[Supplied material]

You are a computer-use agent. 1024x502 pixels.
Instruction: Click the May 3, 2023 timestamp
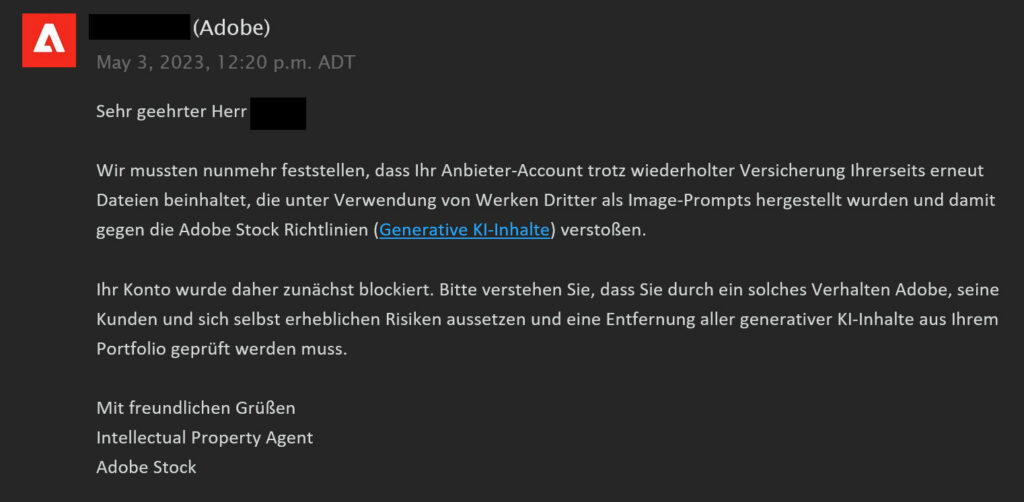pyautogui.click(x=226, y=63)
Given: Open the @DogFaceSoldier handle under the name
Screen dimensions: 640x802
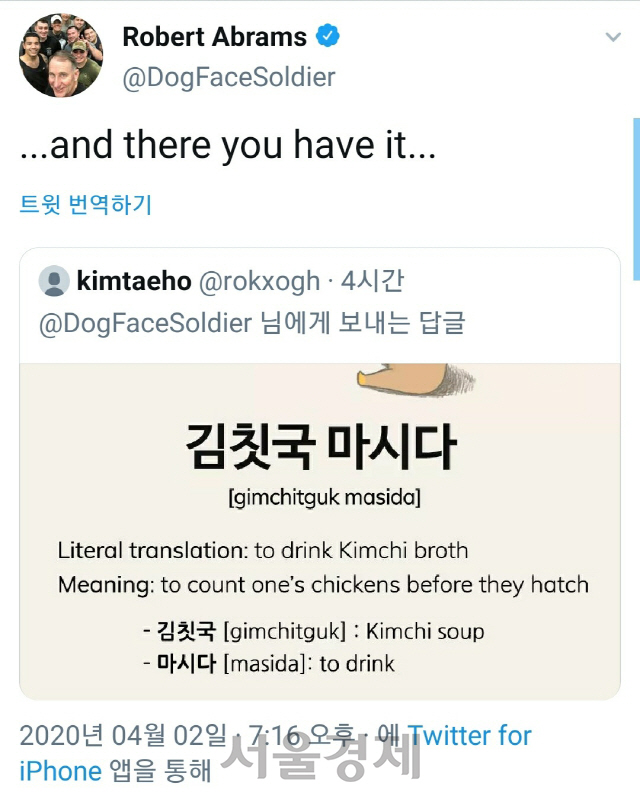Looking at the screenshot, I should click(x=228, y=77).
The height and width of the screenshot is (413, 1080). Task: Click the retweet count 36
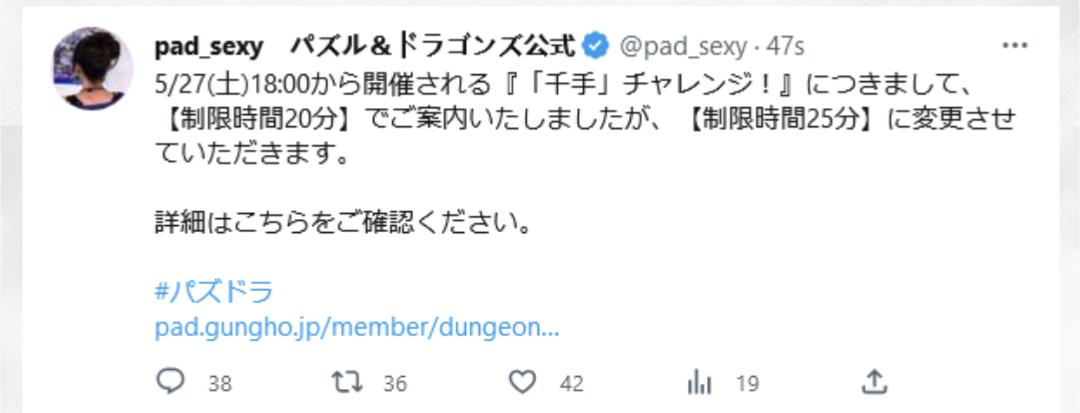tap(395, 383)
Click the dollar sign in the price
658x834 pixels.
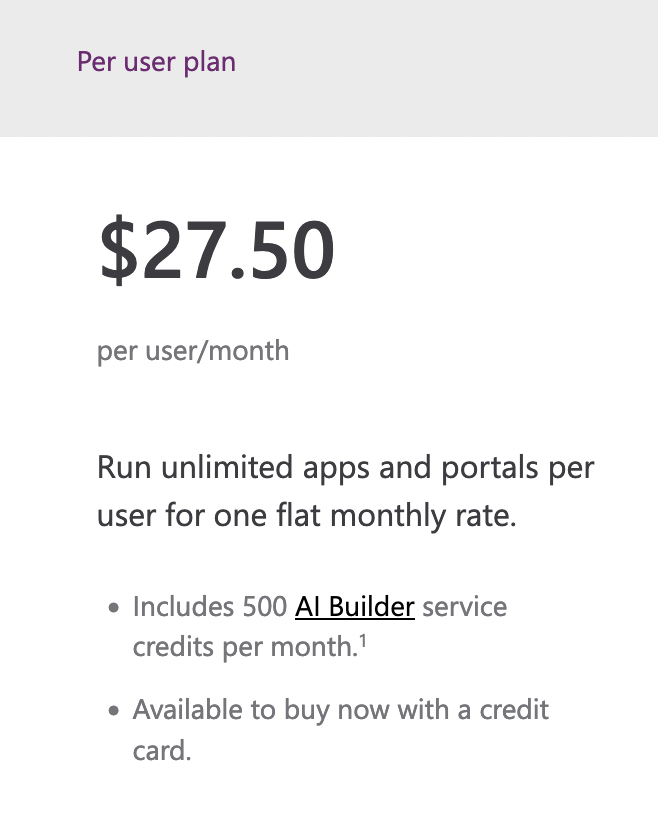[x=118, y=250]
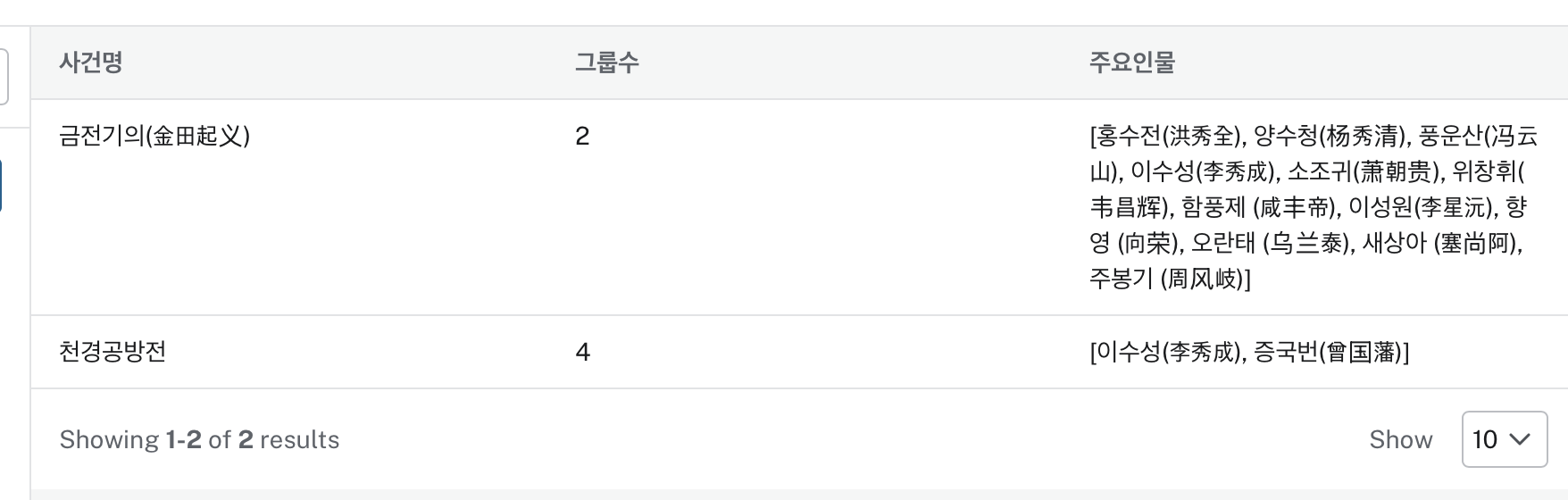
Task: Click the 'Showing 1-2 of 2 results' text
Action: click(199, 439)
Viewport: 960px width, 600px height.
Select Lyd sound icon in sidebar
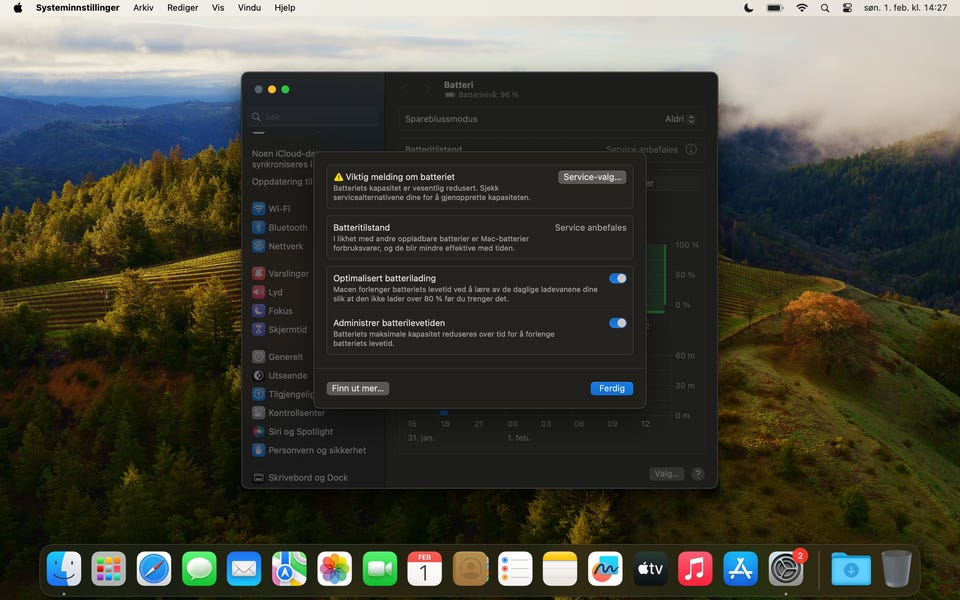(x=259, y=292)
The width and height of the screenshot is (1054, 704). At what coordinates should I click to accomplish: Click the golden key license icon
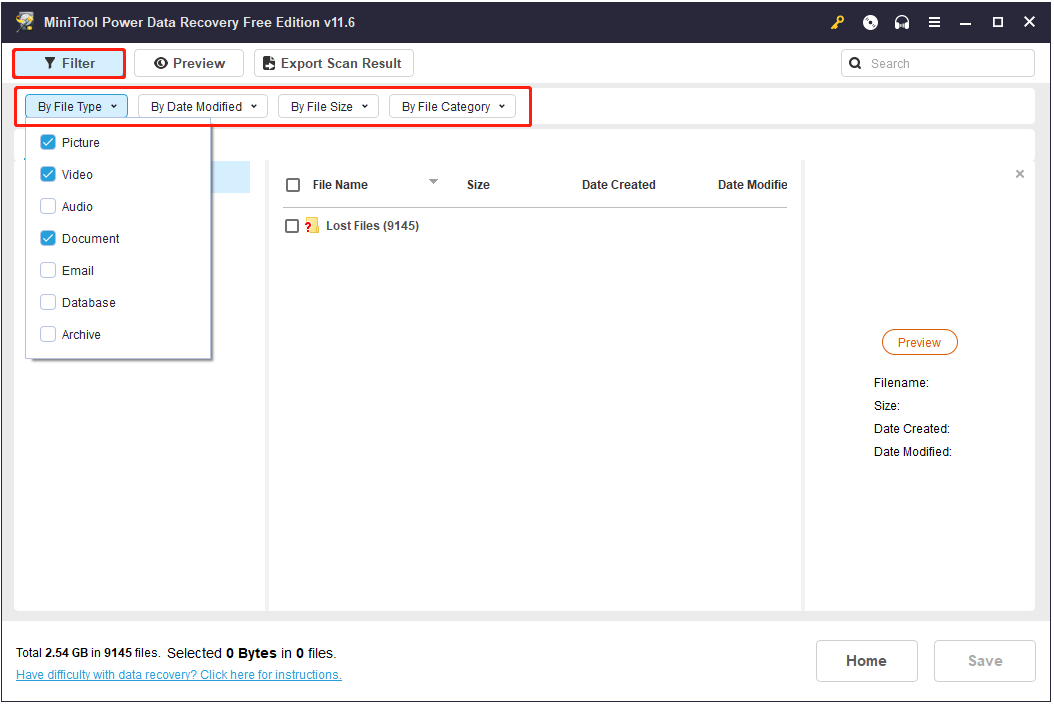pyautogui.click(x=837, y=22)
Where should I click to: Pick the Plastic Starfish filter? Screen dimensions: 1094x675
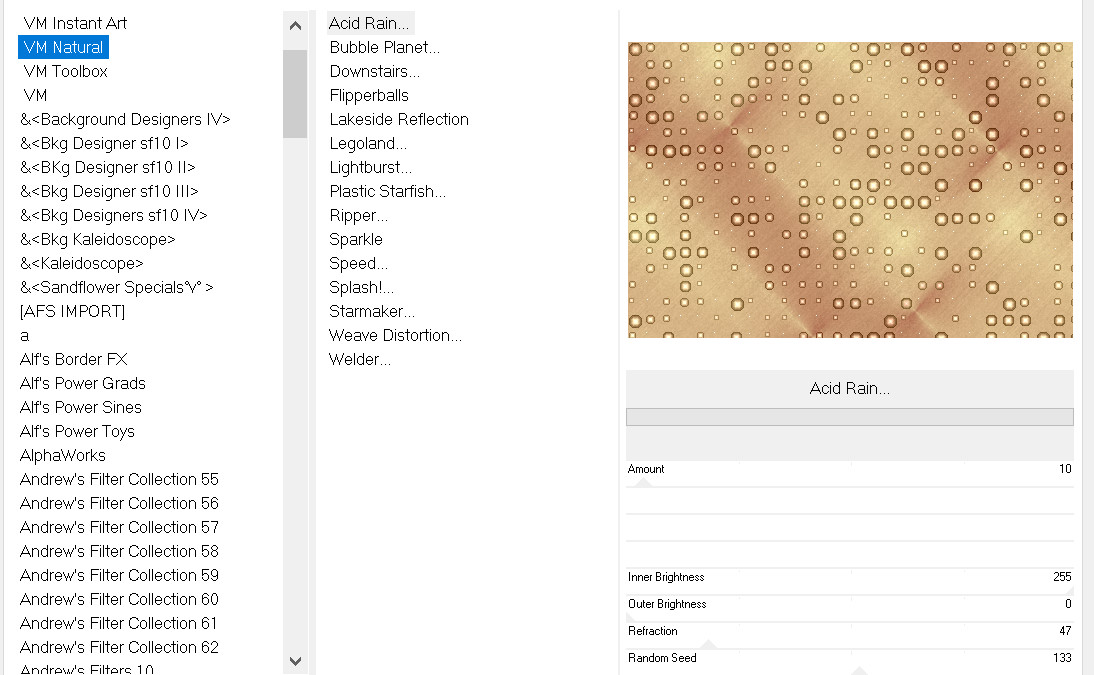tap(387, 191)
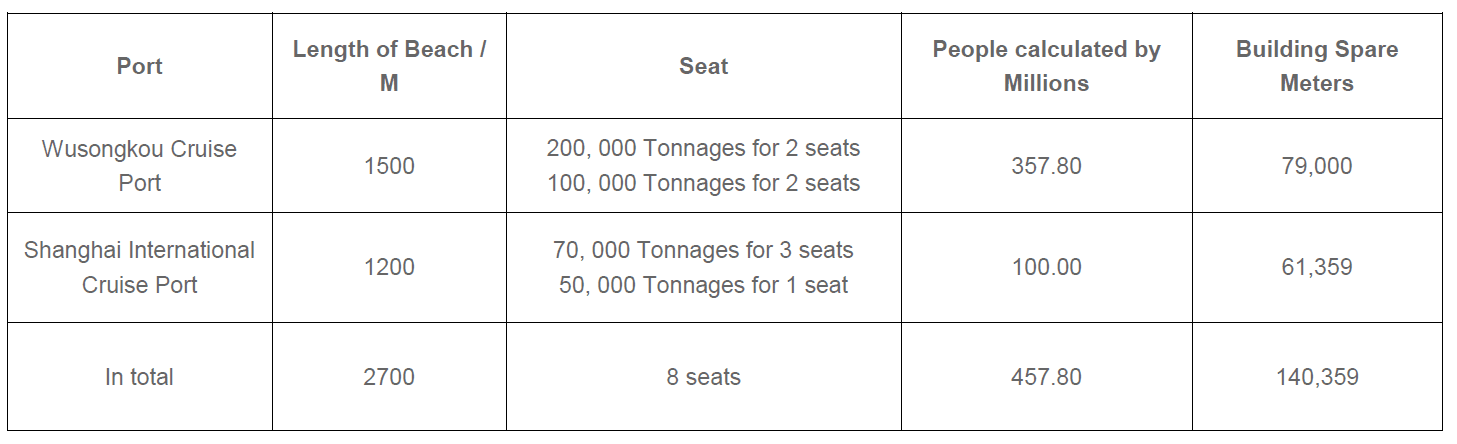Viewport: 1457px width, 444px height.
Task: Click the 2700 total length value
Action: (389, 377)
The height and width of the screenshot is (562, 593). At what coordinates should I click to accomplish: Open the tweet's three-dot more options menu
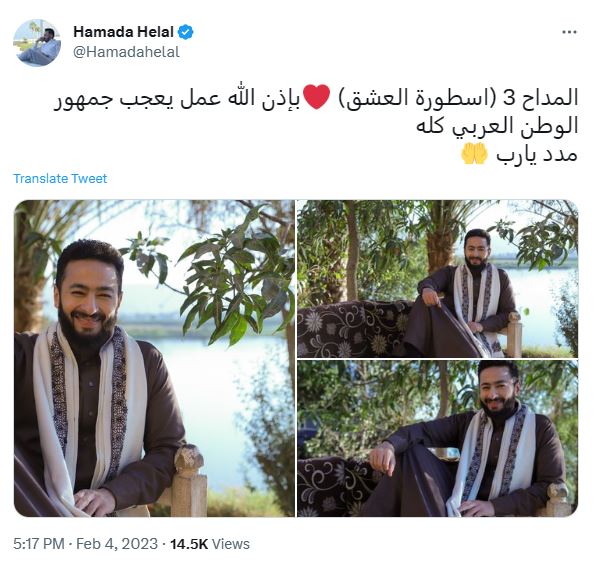tap(569, 32)
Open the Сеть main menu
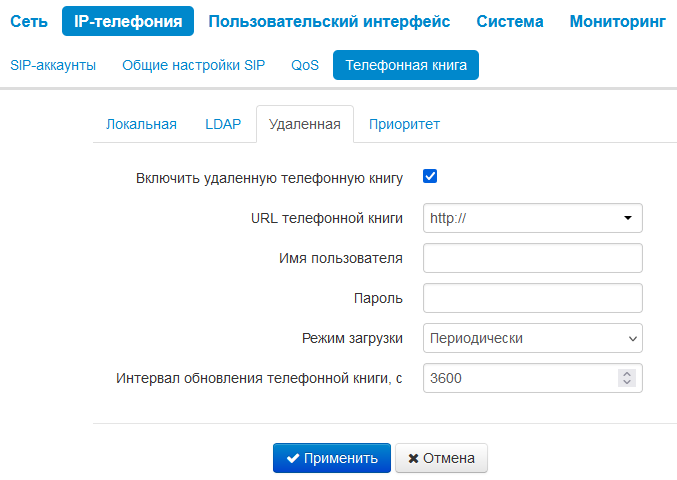The width and height of the screenshot is (677, 480). point(29,21)

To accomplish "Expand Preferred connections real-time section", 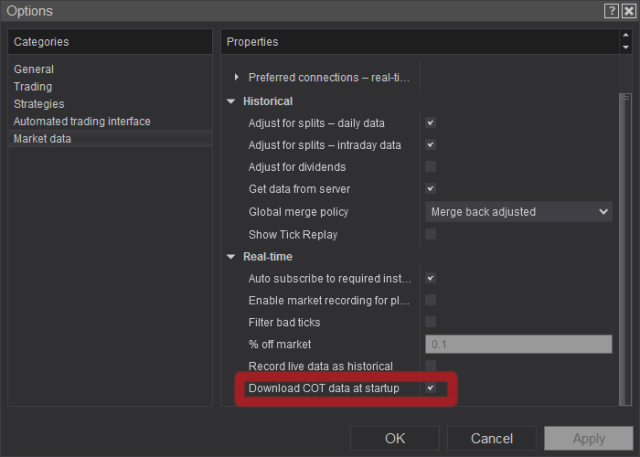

[/Supplied material]

• **Required work**: Please return only the lines running from the line with "Viewport: 960px width, 600px height." to the final line of the data, both included, exactly and without any pictures.

• **Output below**:
Viewport: 960px width, 600px height.
Select Lyd sound icon in sidebar
(x=259, y=292)
The width and height of the screenshot is (1054, 704). At what coordinates should I click to accomplish: Click the golden key license icon
pyautogui.click(x=837, y=22)
Where should I click to: Pick the Plastic Starfish filter? Screen dimensions: 1094x675
tap(387, 191)
Viewport: 1457px width, 444px height.
Task: Click the 2700 total length value
Action: (389, 377)
The height and width of the screenshot is (562, 593). At what coordinates should I click to accomplish: Open the tweet's three-dot more options menu
tap(569, 32)
Open the Сеть main menu
The width and height of the screenshot is (677, 480). point(29,21)

To accomplish "Expand Preferred connections real-time section", 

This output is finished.